Конечно, кокаинового перевозчика нужно арестовать, кто же спорит, но зачем же эта ясная и в целом хорошая цель достигается такими неприглядными, смехотворными, унизительными средствами? Никому не приходит в голову, что иностранцы, получившие массу приятных впечатлений в Боготе, уезжая из нее, за полчаса до вылета не только теряют все эти добрые впечатления, но получают как раз обратные, негативные, и только по прошествии нескольких дней, поостыв, почти забыв совсем это таможенное позорище, вспоминается им пышная здоровая красавица Богота, где хочется жить, куда хочется вернуться хоть на день или два. Если бы не очарование Боготы, туристы хранили бы в своей памяти только таможню и шмон. И на вопрос: «Ну, как там было, в Колумбии-то?» – американец отвечал бы неизменно: «Плохо там, в Колумбии, особенно на таможне…»

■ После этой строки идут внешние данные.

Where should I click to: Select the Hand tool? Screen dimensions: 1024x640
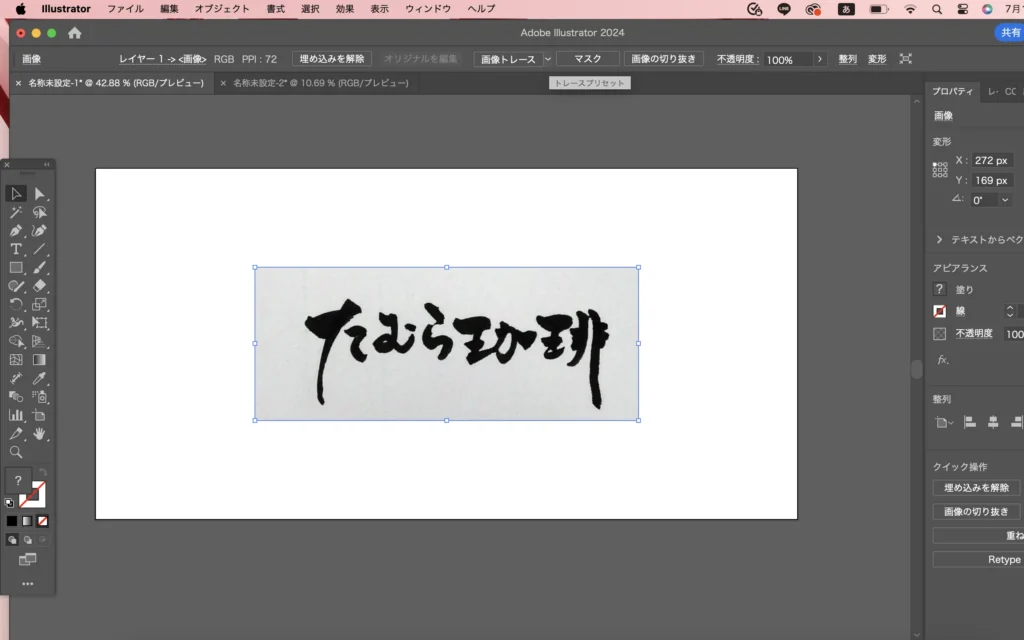(40, 434)
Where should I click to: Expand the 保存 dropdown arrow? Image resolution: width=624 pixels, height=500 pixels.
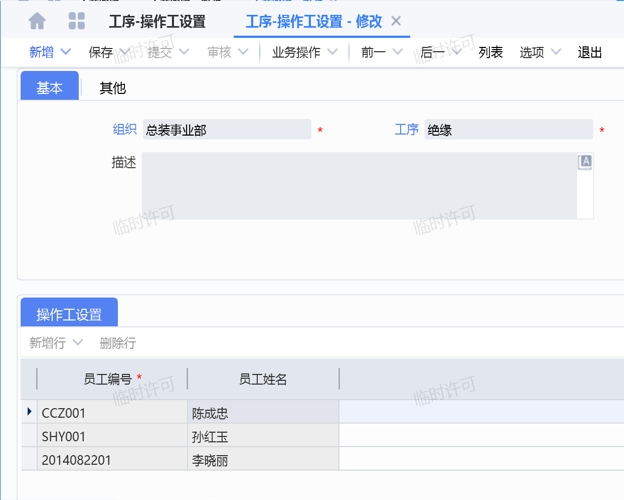(127, 52)
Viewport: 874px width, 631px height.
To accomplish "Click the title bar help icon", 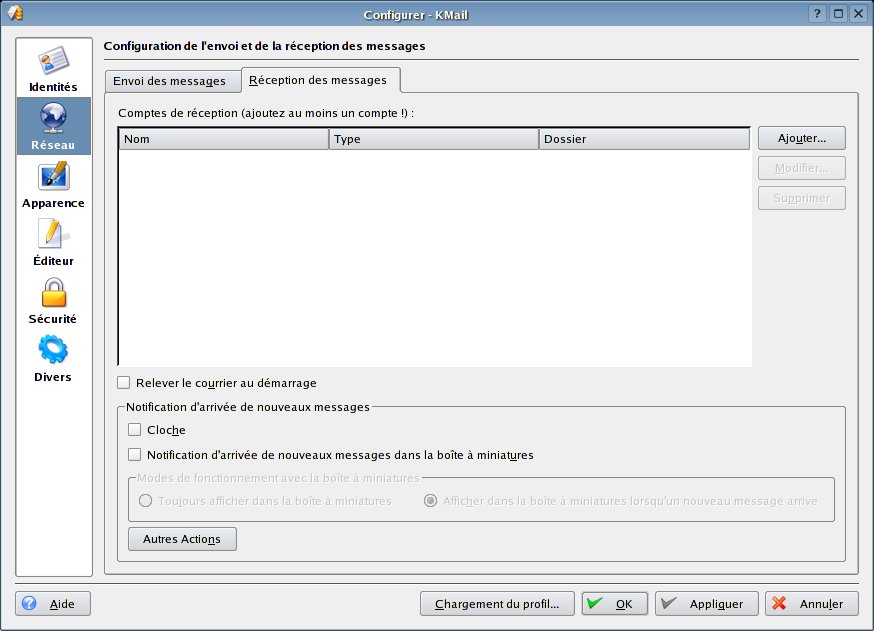I will pos(817,13).
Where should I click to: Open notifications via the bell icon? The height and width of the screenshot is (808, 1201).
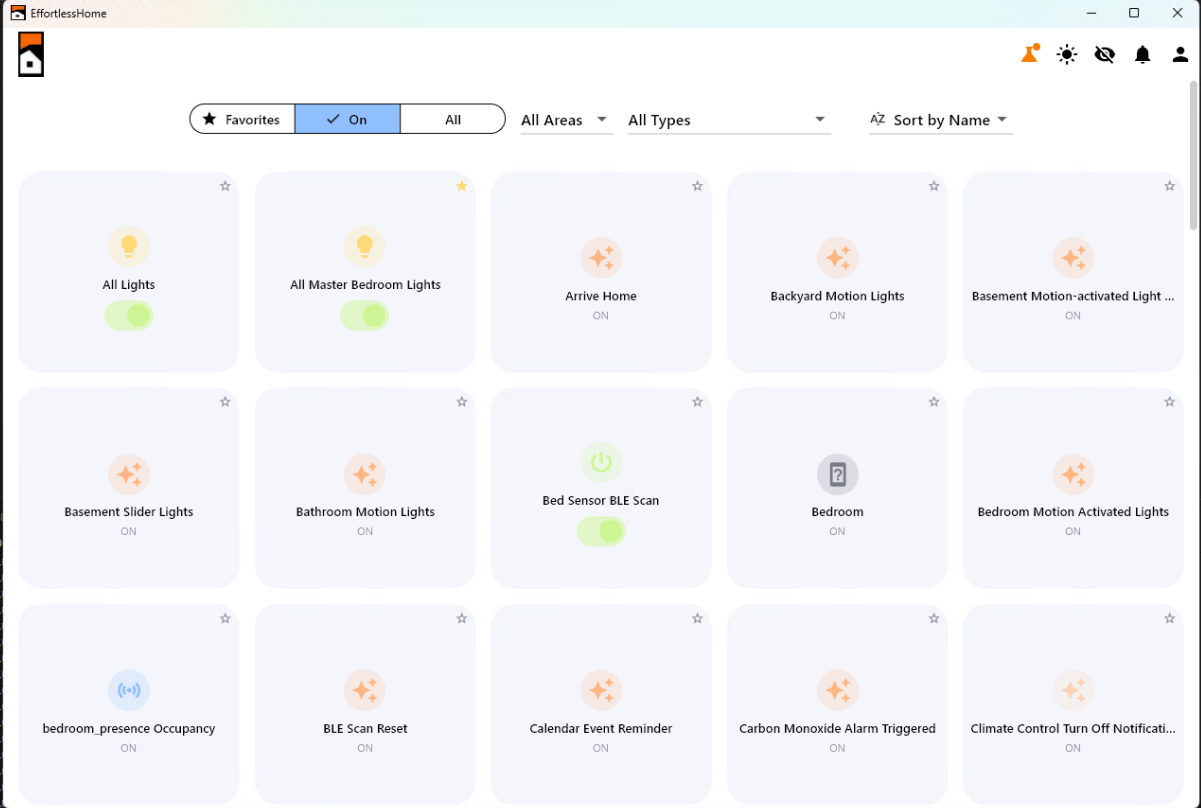(x=1142, y=54)
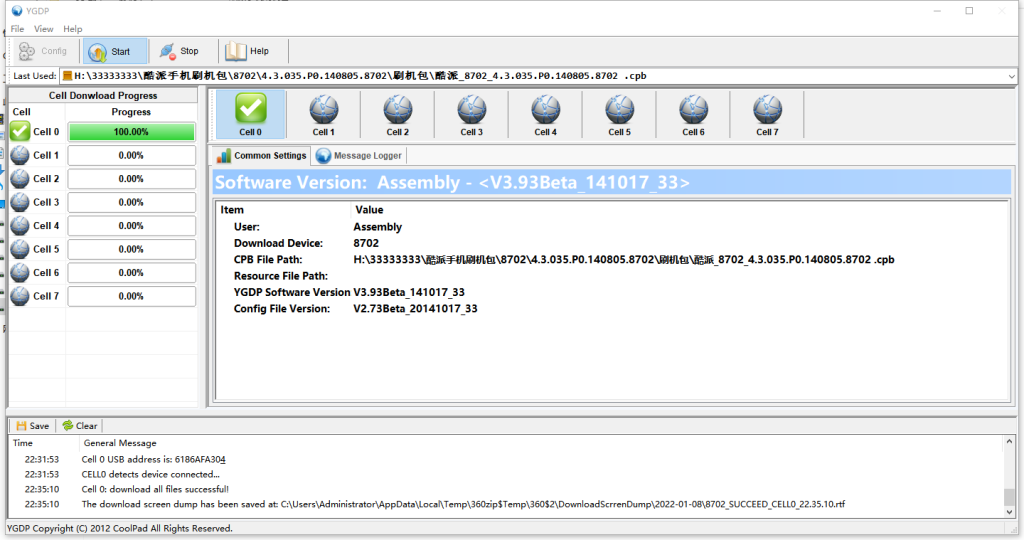Select the Cell 3 globe icon
The image size is (1024, 540).
point(472,108)
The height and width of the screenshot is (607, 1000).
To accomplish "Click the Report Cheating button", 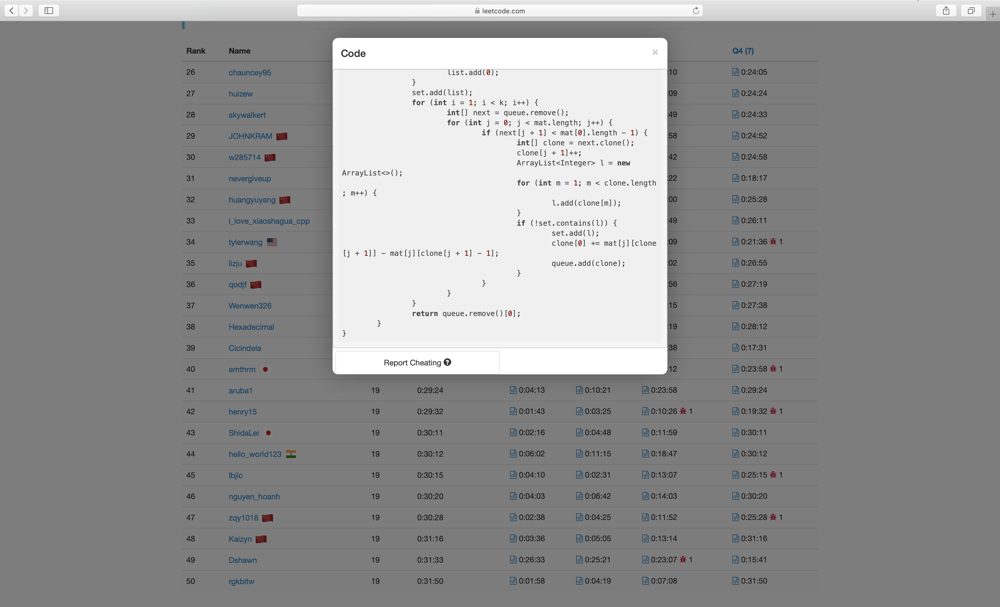I will [x=411, y=363].
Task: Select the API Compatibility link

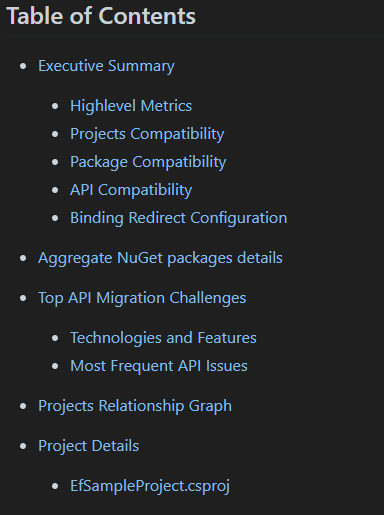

Ну ее совсем, эту таможню. Мы уже в самолете. Причем в том же самом и с тем же экипажем. Они нас не помнят, мы для них все, как манекены, одинаковы, мы это понимаем, но мы-то их помним. Приятно, будто попал к старым знакомым.
– Будем брать по два рома? – спрашиваю Валентину.
– Будем! – отвечает. – Раздают, почему не взять?
И мы взяли и по два рома, и по два пива, а под конец обнаглели и распоясались до такой степени, что взяли две (!) трехсотграммовые бутылочки терпкого красного вина.
– Дэ Франц, дэ Франц! – восторгается Валентина, читая этикетку.
– Да ну какой там «дэ франц», – успокаиваю я жену. – Вот тут, чуть ниже, видишь, что написано? Разлито в Гаякиле.
– Это где?
– Господи, неужели не помнишь? Гаякил – вторая столица Эквадора, порт, два с половиной миллиона народу. Вспомнила?
Смеется, не помнит. Мы летим. Как это здорово – снова лететь. Мы летим из-за границы в заграницу, но нам кажется, мы возвращаемся домой. Домой, в Эквадор, в наш Кито!